> Work instructions: Reproduce the material below verbatim, line by line, without altering any character.

> Information given:
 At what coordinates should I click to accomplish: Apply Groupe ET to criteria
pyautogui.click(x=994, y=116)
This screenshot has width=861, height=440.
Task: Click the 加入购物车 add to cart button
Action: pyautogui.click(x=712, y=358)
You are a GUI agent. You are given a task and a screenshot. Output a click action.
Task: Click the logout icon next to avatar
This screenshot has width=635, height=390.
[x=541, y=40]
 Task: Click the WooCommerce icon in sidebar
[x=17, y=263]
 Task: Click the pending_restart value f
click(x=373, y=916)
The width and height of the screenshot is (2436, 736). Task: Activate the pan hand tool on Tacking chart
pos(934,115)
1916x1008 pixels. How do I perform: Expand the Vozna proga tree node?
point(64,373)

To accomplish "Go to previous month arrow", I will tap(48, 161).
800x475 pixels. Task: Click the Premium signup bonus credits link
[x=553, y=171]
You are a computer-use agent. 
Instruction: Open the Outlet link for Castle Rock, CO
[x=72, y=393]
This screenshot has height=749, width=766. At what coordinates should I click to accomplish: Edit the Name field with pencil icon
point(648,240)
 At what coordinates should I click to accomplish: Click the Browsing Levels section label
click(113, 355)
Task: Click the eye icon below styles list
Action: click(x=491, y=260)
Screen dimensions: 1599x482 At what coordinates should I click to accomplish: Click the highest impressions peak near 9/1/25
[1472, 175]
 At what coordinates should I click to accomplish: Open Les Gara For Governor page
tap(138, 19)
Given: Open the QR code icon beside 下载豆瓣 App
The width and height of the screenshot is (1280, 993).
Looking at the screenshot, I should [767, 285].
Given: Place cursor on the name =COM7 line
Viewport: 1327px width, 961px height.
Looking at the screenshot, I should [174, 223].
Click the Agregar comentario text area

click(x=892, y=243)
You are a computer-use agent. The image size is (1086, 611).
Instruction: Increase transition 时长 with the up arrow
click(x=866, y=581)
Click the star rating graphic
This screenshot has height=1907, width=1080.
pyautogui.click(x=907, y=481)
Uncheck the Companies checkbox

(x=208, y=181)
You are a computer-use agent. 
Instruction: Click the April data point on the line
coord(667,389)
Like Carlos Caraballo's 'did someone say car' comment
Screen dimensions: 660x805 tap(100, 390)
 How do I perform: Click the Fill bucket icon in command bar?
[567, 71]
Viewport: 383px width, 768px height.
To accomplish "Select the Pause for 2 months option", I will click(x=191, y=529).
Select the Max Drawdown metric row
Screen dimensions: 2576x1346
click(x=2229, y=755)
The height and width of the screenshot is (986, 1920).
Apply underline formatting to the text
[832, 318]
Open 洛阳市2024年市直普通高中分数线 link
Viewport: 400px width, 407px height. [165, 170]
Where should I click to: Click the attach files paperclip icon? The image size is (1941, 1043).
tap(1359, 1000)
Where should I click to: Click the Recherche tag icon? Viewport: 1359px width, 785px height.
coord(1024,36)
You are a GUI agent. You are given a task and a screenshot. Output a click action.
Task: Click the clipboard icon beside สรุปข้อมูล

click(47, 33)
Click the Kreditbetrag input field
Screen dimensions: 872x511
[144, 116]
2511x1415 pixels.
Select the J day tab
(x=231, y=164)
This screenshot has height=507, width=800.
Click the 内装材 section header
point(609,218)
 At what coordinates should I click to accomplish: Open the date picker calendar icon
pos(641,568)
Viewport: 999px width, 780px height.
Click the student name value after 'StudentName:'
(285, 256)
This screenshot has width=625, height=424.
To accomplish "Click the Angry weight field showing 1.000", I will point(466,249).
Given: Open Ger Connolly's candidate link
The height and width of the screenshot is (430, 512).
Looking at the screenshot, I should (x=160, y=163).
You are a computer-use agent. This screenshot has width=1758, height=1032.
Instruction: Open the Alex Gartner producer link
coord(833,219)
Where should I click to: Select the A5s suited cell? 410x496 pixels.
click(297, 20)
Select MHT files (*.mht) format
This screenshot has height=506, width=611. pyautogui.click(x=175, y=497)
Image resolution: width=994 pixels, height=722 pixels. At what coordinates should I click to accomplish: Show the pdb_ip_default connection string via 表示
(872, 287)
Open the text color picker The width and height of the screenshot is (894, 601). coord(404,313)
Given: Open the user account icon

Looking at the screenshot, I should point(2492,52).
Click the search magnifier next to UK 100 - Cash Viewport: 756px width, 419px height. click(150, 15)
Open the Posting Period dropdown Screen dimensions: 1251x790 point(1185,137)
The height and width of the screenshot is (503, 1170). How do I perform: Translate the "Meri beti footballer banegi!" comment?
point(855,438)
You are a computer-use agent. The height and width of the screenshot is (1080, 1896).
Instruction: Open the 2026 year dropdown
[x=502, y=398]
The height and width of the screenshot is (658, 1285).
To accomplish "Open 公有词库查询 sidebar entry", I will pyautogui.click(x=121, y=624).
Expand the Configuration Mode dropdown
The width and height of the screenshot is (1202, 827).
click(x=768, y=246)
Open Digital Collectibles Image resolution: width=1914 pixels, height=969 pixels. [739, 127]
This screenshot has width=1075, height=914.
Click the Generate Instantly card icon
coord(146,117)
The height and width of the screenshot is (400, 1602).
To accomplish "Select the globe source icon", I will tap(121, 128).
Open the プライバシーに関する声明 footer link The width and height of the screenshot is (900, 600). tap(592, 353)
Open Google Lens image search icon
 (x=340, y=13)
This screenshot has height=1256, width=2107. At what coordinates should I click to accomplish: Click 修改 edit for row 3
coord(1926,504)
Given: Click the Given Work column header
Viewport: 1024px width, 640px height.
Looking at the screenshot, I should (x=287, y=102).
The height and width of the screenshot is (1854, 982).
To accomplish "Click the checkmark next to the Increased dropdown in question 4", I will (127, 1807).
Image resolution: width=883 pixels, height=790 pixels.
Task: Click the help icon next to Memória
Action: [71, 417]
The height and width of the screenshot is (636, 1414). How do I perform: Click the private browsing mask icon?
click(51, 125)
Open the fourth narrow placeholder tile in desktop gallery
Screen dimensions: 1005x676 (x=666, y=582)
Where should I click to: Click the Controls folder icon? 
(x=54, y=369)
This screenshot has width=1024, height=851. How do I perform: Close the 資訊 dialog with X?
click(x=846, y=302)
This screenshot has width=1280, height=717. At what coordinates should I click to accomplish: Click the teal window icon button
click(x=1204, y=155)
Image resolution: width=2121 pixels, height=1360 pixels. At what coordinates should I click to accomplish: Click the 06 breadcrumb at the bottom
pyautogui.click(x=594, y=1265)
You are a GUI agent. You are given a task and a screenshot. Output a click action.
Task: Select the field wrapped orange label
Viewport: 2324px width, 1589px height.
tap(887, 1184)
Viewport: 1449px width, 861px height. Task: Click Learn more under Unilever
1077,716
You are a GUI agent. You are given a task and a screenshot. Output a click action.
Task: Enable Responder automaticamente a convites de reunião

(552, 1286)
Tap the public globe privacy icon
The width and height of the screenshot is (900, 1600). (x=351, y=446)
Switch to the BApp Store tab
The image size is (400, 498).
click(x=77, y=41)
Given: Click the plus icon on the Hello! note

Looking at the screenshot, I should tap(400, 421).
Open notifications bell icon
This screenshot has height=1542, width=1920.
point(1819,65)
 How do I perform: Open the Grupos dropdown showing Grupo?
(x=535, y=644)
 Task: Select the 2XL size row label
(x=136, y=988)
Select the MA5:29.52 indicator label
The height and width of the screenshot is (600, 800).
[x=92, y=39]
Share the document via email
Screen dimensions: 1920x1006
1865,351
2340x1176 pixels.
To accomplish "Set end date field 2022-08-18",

> Answer in full:
 At what coordinates should I click to accomplish: Apply Groupe ET to criteria
pyautogui.click(x=994, y=116)
This screenshot has width=861, height=440.
Task: Click the 加入购物车 add to cart button
Action: pyautogui.click(x=712, y=358)
You are a GUI agent. You are given a task and a screenshot. Output a click action.
Task: Click the logout icon next to avatar
This screenshot has width=635, height=390.
[x=541, y=40]
 Task: Click the WooCommerce icon in sidebar
[x=17, y=263]
 Task: Click the pending_restart value f
click(x=373, y=916)
The width and height of the screenshot is (2436, 736). Task: Activate the pan hand tool on Tacking chart
pos(934,115)
1916x1008 pixels. How do I perform: Expand the Vozna proga tree node?
point(64,373)

To accomplish "Go to previous month arrow", I will tap(48, 161).
800x475 pixels. Task: Click the Premium signup bonus credits link
[x=553, y=171]
You are a computer-use agent. 
Instruction: Open the Outlet link for Castle Rock, CO
[x=72, y=393]
This screenshot has height=749, width=766. At what coordinates should I click to accomplish: Edit the Name field with pencil icon
point(648,240)
 At what coordinates should I click to accomplish: Click the Browsing Levels section label
click(113, 355)
Task: Click the eye icon below styles list
Action: click(x=491, y=260)
Screen dimensions: 1599x482 At what coordinates should I click to accomplish: Click the highest impressions peak near 9/1/25
[1472, 175]
 At what coordinates should I click to accomplish: Open Les Gara For Governor page
tap(138, 19)
Given: Open the QR code icon beside 下载豆瓣 App
The width and height of the screenshot is (1280, 993).
Looking at the screenshot, I should [767, 285].
Given: Place cursor on the name =COM7 line
Viewport: 1327px width, 961px height.
Looking at the screenshot, I should [174, 223].
Click the Agregar comentario text area

click(x=892, y=243)
You are a computer-use agent. The image size is (1086, 611).
Instruction: Increase transition 时长 with the up arrow
click(x=866, y=581)
Click the star rating graphic
This screenshot has height=1907, width=1080.
pyautogui.click(x=907, y=481)
Uncheck the Companies checkbox

(x=208, y=181)
You are a computer-use agent. 
Instruction: Click the April data point on the line
coord(667,389)
Like Carlos Caraballo's 'did someone say car' comment
Screen dimensions: 660x805 tap(100, 390)
 How do I perform: Click the Fill bucket icon in command bar?
[567, 71]
Viewport: 383px width, 768px height.
To accomplish "Select the Pause for 2 months option", I will click(x=191, y=529).
Select the Max Drawdown metric row
Screen dimensions: 2576x1346
click(x=2229, y=755)
The height and width of the screenshot is (986, 1920).
Apply underline formatting to the text
[832, 318]
Open 洛阳市2024年市直普通高中分数线 link
Viewport: 400px width, 407px height. [165, 170]
Where should I click to: Click the attach files paperclip icon? The image size is (1941, 1043).
tap(1359, 1000)
Where should I click to: Click the Recherche tag icon? Viewport: 1359px width, 785px height.
coord(1024,36)
You are a GUI agent. You are given a task and a screenshot. Output a click action.
Task: Click the clipboard icon beside สรุปข้อมูล

click(47, 33)
Click the Kreditbetrag input field
Screen dimensions: 872x511
[144, 116]
2511x1415 pixels.
Select the J day tab
(x=231, y=164)
This screenshot has height=507, width=800.
Click the 内装材 section header
point(609,218)
 At what coordinates should I click to accomplish: Open the date picker calendar icon
pos(641,568)
Viewport: 999px width, 780px height.
Click the student name value after 'StudentName:'
(285, 256)
This screenshot has width=625, height=424.
To accomplish "Click the Angry weight field showing 1.000", I will point(466,249).
Given: Open Ger Connolly's candidate link
The height and width of the screenshot is (430, 512).
Looking at the screenshot, I should (x=160, y=163).
You are a computer-use agent. This screenshot has width=1758, height=1032.
Instruction: Open the Alex Gartner producer link
coord(833,219)
Where should I click to: Select the A5s suited cell? 410x496 pixels.
click(297, 20)
Select MHT files (*.mht) format
This screenshot has height=506, width=611. pyautogui.click(x=175, y=497)
Image resolution: width=994 pixels, height=722 pixels. At what coordinates should I click to accomplish: Show the pdb_ip_default connection string via 表示
(872, 287)
Open the text color picker The width and height of the screenshot is (894, 601). coord(404,313)
Given: Open the user account icon

Looking at the screenshot, I should point(2492,52).
Click the search magnifier next to UK 100 - Cash Viewport: 756px width, 419px height. click(150, 15)
Open the Posting Period dropdown Screen dimensions: 1251x790 point(1185,137)
The height and width of the screenshot is (503, 1170). How do I perform: Translate the "Meri beti footballer banegi!" comment?
point(855,438)
You are a computer-use agent. The height and width of the screenshot is (1080, 1896).
Instruction: Open the 2026 year dropdown
[x=502, y=398]
The height and width of the screenshot is (658, 1285).
To accomplish "Open 公有词库查询 sidebar entry", I will pyautogui.click(x=121, y=624).
Expand the Configuration Mode dropdown
The width and height of the screenshot is (1202, 827).
click(x=768, y=246)
Open Digital Collectibles Image resolution: width=1914 pixels, height=969 pixels. [739, 127]
This screenshot has width=1075, height=914.
Click the Generate Instantly card icon
coord(146,117)
The height and width of the screenshot is (400, 1602).
To accomplish "Select the globe source icon", I will tap(121, 128).
Open the プライバシーに関する声明 footer link The width and height of the screenshot is (900, 600). tap(592, 353)
Open Google Lens image search icon
 (x=340, y=13)
This screenshot has height=1256, width=2107. At what coordinates should I click to accomplish: Click 修改 edit for row 3
coord(1926,504)
Given: Click the Given Work column header
Viewport: 1024px width, 640px height.
Looking at the screenshot, I should (x=287, y=102).
The height and width of the screenshot is (1854, 982).
To accomplish "Click the checkmark next to the Increased dropdown in question 4", I will (127, 1807).
Image resolution: width=883 pixels, height=790 pixels.
Task: Click the help icon next to Memória
Action: [71, 417]
The height and width of the screenshot is (636, 1414). How do I perform: Click the private browsing mask icon?
click(51, 125)
Open the fourth narrow placeholder tile in desktop gallery
Screen dimensions: 1005x676 (x=666, y=582)
Where should I click to: Click the Controls folder icon? 
(x=54, y=369)
This screenshot has width=1024, height=851. How do I perform: Close the 資訊 dialog with X?
click(x=846, y=302)
This screenshot has width=1280, height=717. At what coordinates should I click to accomplish: Click the teal window icon button
click(x=1204, y=155)
Image resolution: width=2121 pixels, height=1360 pixels. At what coordinates should I click to accomplish: Click the 06 breadcrumb at the bottom
pyautogui.click(x=594, y=1265)
You are a GUI agent. You are given a task and a screenshot. Output a click action.
Task: Select the field wrapped orange label
Viewport: 2324px width, 1589px height.
tap(887, 1184)
Viewport: 1449px width, 861px height. Task: Click Learn more under Unilever
1077,716
You are a GUI agent. You are given a task and a screenshot. Output a click action.
Task: Enable Responder automaticamente a convites de reunião

(552, 1286)
Tap the public globe privacy icon
The width and height of the screenshot is (900, 1600). (x=351, y=446)
Switch to the BApp Store tab
The image size is (400, 498).
click(x=77, y=41)
Given: Click the plus icon on the Hello! note

Looking at the screenshot, I should tap(400, 421).
Open notifications bell icon
This screenshot has height=1542, width=1920.
point(1819,65)
 How do I perform: Open the Grupos dropdown showing Grupo?
(x=535, y=644)
 Task: Select the 2XL size row label
(x=136, y=988)
Select the MA5:29.52 indicator label
The height and width of the screenshot is (600, 800).
[x=92, y=39]
Share the document via email
Screen dimensions: 1920x1006
1865,351
2340x1176 pixels.
To accomplish "Set end date field 2022-08-18",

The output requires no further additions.